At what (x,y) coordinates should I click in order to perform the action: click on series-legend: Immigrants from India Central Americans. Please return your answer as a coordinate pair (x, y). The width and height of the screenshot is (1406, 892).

* * *

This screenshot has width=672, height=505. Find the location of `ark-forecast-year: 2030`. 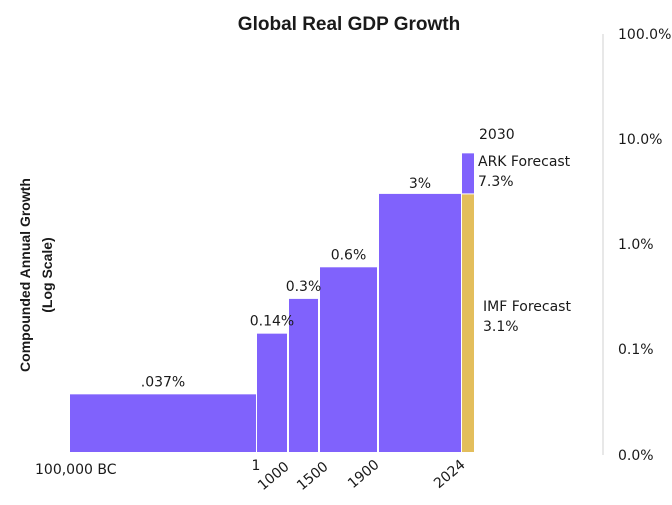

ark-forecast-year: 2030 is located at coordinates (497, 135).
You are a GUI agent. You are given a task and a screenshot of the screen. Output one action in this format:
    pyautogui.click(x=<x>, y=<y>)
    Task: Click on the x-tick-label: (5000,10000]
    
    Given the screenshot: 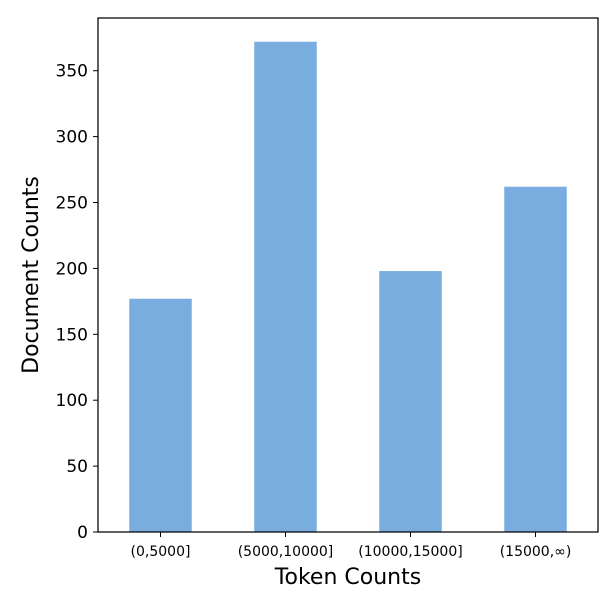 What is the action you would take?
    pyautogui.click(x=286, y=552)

## Problem to work on
List every line of the records that contains the string "coordinates", treating uppercase and lowercase letters as different.

## Problem solution
At what (x,y) coordinates should I click in order to perform the action: click on series-legend: Immigrants from India Central Americans. Please return your answer as a coordinate pair (x, y). The width and height of the screenshot is (1406, 892).
ark-forecast-year: 2030 is located at coordinates (497, 135).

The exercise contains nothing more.